* _Exercise_
Repeat only the stretch of lines below that runs from the line with "PAIDÓS (167, 696)" through the line with "BH (163, 1432)", unaltered.

---

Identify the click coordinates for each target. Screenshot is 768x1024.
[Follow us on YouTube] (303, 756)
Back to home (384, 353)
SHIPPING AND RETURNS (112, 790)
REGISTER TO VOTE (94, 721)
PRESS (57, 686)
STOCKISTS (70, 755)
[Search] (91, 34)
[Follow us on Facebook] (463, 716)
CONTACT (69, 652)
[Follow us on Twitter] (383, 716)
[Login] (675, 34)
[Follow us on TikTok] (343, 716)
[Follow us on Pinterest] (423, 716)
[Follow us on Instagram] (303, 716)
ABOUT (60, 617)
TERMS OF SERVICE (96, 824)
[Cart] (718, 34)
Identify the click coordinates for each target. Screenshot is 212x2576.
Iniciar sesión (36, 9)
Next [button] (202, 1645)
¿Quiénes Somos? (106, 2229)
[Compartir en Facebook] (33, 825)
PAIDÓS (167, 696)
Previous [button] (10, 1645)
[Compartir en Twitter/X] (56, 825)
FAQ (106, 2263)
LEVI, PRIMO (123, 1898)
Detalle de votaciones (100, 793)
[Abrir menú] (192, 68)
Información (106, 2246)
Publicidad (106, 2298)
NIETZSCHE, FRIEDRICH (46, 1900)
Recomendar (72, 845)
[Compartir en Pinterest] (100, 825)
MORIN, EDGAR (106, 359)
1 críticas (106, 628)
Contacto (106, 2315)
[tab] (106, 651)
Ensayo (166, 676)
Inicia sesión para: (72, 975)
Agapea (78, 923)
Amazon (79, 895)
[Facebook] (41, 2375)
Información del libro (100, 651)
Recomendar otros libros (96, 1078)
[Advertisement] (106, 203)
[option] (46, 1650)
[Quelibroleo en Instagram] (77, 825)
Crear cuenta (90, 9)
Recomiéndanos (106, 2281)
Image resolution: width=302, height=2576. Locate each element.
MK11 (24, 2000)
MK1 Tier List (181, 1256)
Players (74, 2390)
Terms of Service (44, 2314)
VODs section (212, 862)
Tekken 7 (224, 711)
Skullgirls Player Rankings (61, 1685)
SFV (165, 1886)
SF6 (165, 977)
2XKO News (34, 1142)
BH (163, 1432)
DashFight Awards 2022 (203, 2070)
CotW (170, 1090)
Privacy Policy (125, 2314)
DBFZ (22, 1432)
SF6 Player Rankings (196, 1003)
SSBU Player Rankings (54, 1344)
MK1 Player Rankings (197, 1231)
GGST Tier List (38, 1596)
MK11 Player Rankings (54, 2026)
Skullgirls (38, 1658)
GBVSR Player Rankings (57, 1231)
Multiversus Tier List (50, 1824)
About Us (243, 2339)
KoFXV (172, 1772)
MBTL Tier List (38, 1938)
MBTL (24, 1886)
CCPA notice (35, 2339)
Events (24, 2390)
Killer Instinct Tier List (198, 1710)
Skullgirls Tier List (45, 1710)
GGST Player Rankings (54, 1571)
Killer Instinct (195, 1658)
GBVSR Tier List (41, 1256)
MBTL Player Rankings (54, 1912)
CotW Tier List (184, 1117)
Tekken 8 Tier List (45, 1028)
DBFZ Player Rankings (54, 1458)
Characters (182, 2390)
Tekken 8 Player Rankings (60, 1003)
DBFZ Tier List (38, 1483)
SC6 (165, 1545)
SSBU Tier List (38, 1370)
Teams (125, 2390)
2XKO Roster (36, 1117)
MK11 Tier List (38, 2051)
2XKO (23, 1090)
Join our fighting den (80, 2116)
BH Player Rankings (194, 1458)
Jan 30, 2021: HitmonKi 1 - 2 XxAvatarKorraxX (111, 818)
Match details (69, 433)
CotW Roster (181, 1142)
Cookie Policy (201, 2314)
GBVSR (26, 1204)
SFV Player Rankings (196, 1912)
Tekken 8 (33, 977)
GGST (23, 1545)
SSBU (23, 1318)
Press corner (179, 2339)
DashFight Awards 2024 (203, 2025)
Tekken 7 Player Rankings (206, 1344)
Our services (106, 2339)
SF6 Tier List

---

* _Response to this exercise_
PAIDÓS (167, 696)
Previous [button] (10, 1645)
[Compartir en Twitter/X] (56, 825)
FAQ (106, 2263)
LEVI, PRIMO (123, 1898)
Detalle de votaciones (100, 793)
[Abrir menú] (192, 68)
Información (106, 2246)
Publicidad (106, 2298)
NIETZSCHE, FRIEDRICH (46, 1900)
Recomendar (72, 845)
[Compartir en Pinterest] (100, 825)
MORIN, EDGAR (106, 359)
1 críticas (106, 628)
Contacto (106, 2315)
[tab] (106, 651)
Ensayo (166, 676)
Inicia sesión para: (72, 975)
Agapea (78, 923)
Amazon (79, 895)
[Facebook] (41, 2375)
Información del libro (100, 651)
Recomendar otros libros (96, 1078)
[Advertisement] (106, 203)
[option] (46, 1650)
[Quelibroleo en Instagram] (77, 825)
Crear cuenta (90, 9)
Recomiéndanos (106, 2281)
Image resolution: width=302, height=2576. Locate each element.
MK11 (24, 2000)
MK1 Tier List (181, 1256)
Players (74, 2390)
Terms of Service (44, 2314)
VODs section (212, 862)
Tekken 7 (224, 711)
Skullgirls Player Rankings (61, 1685)
SFV (165, 1886)
SF6 (165, 977)
2XKO News (34, 1142)
BH (163, 1432)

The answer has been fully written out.